SELECTED PASSAGE -
[Start of Attachment]
Mana Pottery kokopelli

The earliest known petroglyph showing the KOKOPELLI dates to about A.D. 1000, by an Anasazi artist. There are many legends surrounding this character. One Kokopelli legend has it that he was a Mayan trader of goods, news and entertainment. As such, he could travel freely and unharmed from pueblo to pueblo playing his flute. The feathers which appear on his head were actually those of his pet Macaw bird, which traveled on his shoulder. Honored as a god because of his unusual appearance, he had the choice of women in each pueblo and was nicknamed "the god of fertility."

 

Mana Pottery owl

The OWL is a mysterious night bird surrounded by superstition. The owl is thought to possess wisdom and powers of magic. In some cultures it is believed to be the reincarnated soul of ancestors or a messenger from the spirit realm. Owls have excellent vision and hearing and are effective hunters. One pair of nesting owls can kill as many mice as ten cats. They see well in the daytime and at night, being able to switch rapidly from distant to microscopic vision. Their hearing is also acute and they use clicks to echolocate prey. Owl energy is associated with clairvoyance and clairaudience. Owl's wings are designed so that they can fly silently. People with owl energy tend to be very perceptive, and seem to perceive our deepest unexpressed thoughts.
[End of Attachment]
GIVEN DATA -
[Start of Attachment]
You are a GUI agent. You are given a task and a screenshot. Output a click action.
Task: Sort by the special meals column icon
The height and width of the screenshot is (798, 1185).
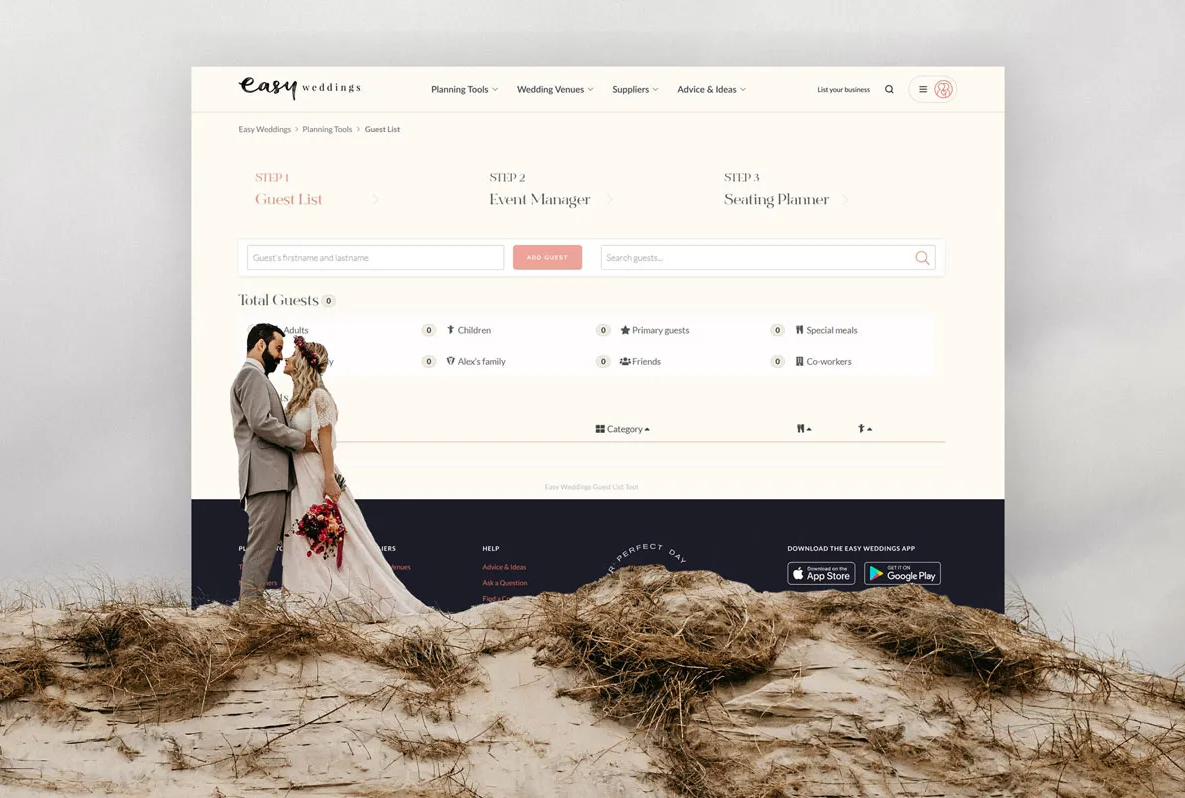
[End of Attachment]
STUDY QUESTIONS -
[1] Retype the section of the kokopelli and owl passage between "The OWL is a" and "deepest unexpressed thoughts.", inclusive.
[2] Answer these from the kokopelli and owl passage:
(a) To about what date does the earliest known petroglyph showing the Kokopelli belong?
(b) Whose feathers, according to one legend, appear on the Kokopelli's head?
(c) As many mice as how many cats can one pair of nesting owls kill?
[3] Condense the paragraph of the kokopelli and owl passage that begins "The OWL is a mysterious night bird" into a bulleted list that keeps its main facts.

LIST OF SOLUTIONS -
[1]
The OWL is a mysterious night bird surrounded by superstition. The owl is thought to possess wisdom and powers of magic. In some cultures it is believed to be the reincarnated soul of ancestors or a messenger from the spirit realm. Owls have excellent vision and hearing and are effective hunters. One pair of nesting owls can kill as many mice as ten cats. They see well in the daytime and at night, being able to switch rapidly from distant to microscopic vision. Their hearing is also acute and they use clicks to echolocate prey. Owl energy is associated with clairvoyance and clairaudience. Owl's wings are designed so that they can fly silently. People with owl energy tend to be very perceptive, and seem to perceive our deepest unexpressed thoughts.

[2]
(a) About A.D. 1000.
(b) Those of his pet Macaw bird.
(c) Ten cats.

[3]
- The owl is a mysterious night bird surrounded by superstition and is thought to have wisdom and magic powers.
- Some cultures see it as an ancestor's reincarnated soul or a messenger from the spirit realm.
- Owls are effective hunters: one nesting pair can kill as many mice as ten cats.
- They see well by day and night and can switch rapidly from distant to microscopic vision.
- Their hearing is acute, and they use clicks to echolocate prey.
- Their wings let them fly silently.
- Owl energy is linked to clairvoyance and clairaudience, and people with it tend to be very perceptive.